**EXCERTO FORNECIDO:**
#####

Avaliados mais de 600 indivíduos da cidade do Porto

Para conduzirem o estudo, os investigadores avaliaram 643 indivíduos, com idade igual ou superior a 60 anos, residentes na cidade do Porto, e participantes da coorte EPIPorto, um estudo longitudinal do ISPUP que segue, desde 1999, uma amostra de residentes da cidade do Porto, com o objetivo de avaliar os seus determinantes de saúde.

Os participantes foram questionados sobre o seu estado civil, a sua situação habitacional (se viviam sozinhos ou acompanhados), e sobre se realizavam atividades de lazer, como cuidar dos netos, passar tempo com a família, participar em atividades religiosas, realizar viagens ou fazer voluntariado. Para além destes indicadores objetivos, o inquérito incluiu também indicadores de natureza subjetiva. Neste caso, questionou-se os idosos sobre a sua perceção relativamente ao suporte social que recebiam por parte de familiares, amigos e/ou cônjuges.

De uma forma geral, constatou-se que 27.4% dos adultos mais velhos analisados sofria de depressão. Esta prevalência foi mais acentuada nas mulheres, que, quando consideradas isoladamente, apresentaram 30% de prevalência da doença.

A investigação demonstrou que o viver sozinho não deve ser encarado como o principal fator de isolamento associado à depressão. Constatou-se, aliás, que os indivíduos que vivem sozinhos, mas que têm um elevado suporte social e estão envolvidos em várias atividades de lazer, não apresentam maior probabilidade de desenvolver depressão quando comparados com os que moram com um/a parceiro/a.

#####

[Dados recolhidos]
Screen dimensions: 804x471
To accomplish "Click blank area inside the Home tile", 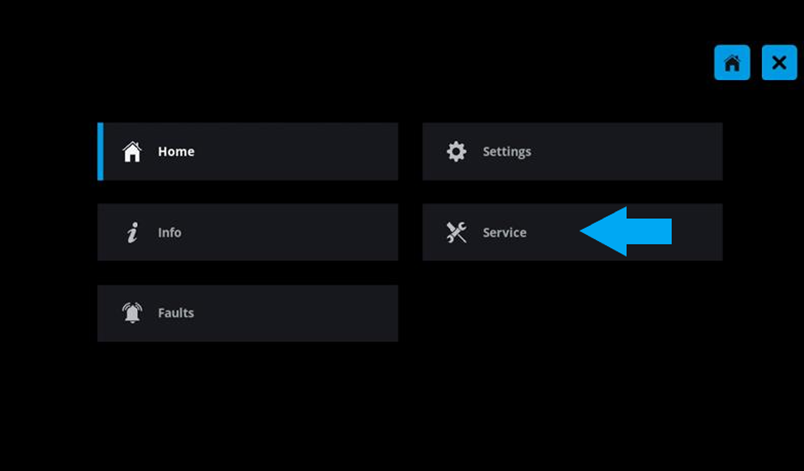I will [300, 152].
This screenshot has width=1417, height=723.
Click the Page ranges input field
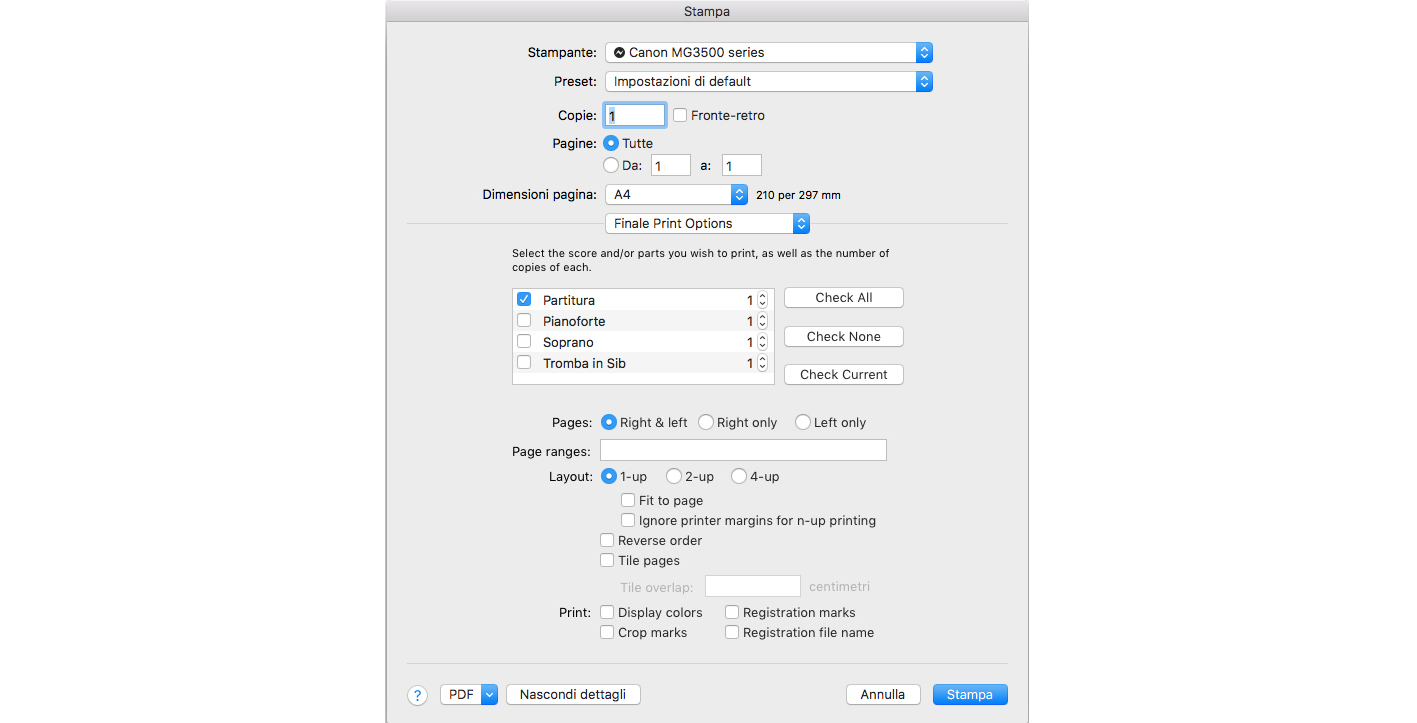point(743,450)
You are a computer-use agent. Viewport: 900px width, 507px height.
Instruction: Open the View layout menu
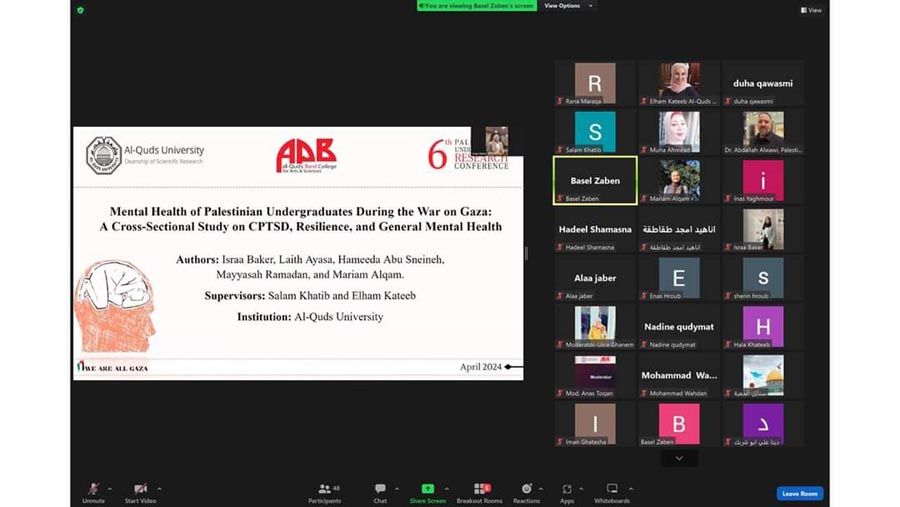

#####

**TAREFAS PROPOSTAS:**
a: Enumere todas as atividades de lazer que, segundo o excerto sobre a depressão nos idosos do Porto, foram referidas aos participantes no inquérito.
b: De acordo com o excerto sobre a depressão nos idosos do Porto, qual foi a prevalência da depressão nas mulheres, consideradas isoladamente?
c: Prossiga o excerto sobre a depressão nos idosos do Porto a partir da última frase apresentada.
Os registos constituem material à parte, sem relação com o excerto.

**RESPOSTAS ESCRITAS:**
a: Cuidar dos netos, passar tempo com a família, participar em atividades religiosas, realizar viagens e fazer voluntariado.

b: 30%.

c:
A maior propensão para a depressão ocorre entre os adultos mais velhos que vivem sozinhos, mas que simultaneamente acumulam as desvantagens de possuir um baixo suporte social e pouco envolvimento em atividades de lazer.

Medidas de compensação são cruciais para a prevenção da depressão

Como se verificou, “as pessoas mais velhas que vivem sozinhas não são necessariamente aquelas que são mais suscetíveis à depressão, e, portanto, olhar só para essa variável como o único indicador de solidão ou isolamento poderá dar-nos uma visão incompleta. Todas as variáveis de suporte social e de prática de atividades de lazer têm, como vimos, um papel importante”, refere Ana Henriques.

A investigadora destaca, também, a importância da questão cumulativa, já que os idosos que vivem sozinhos, sem suporte social e sem atividades manifestam pior saúde mental. Assim, as variáveis de suporte social e de lazer são cruciais na compensação da situação habitacional das pessoas mais velhas, e podem ajudar a prevenir o isolamento e a depressão.

Este estudo poderá ainda ajudar os profissionais de saúde a identificarem precocemente pessoas mais velhas em risco de depressão, consideram os autores da investigação. “Em vez de adotarem uma abordagem remediativa, os profissionais de saúde poderão atuar mais cedo, identificando os adultos com mais idade que não têm atividades de lazer ou boas redes sociais, contribuindo assim para prevenir o isolamento social e a depressão nesta população”, refere Ana Henriques.

Os investigadores Makram Talih, Sílvia Fraga e Henrique Barros, do ISPUP, também assinam a investigação, que contou com a colaboração de Isabel Dias, do Instituto de Sociologia da Universidade do Porto, Maria Pastor-Valero, da Universidad Miguel Hernández de Elche, e Alicia Matijasevich , da Universidade de São Paulo.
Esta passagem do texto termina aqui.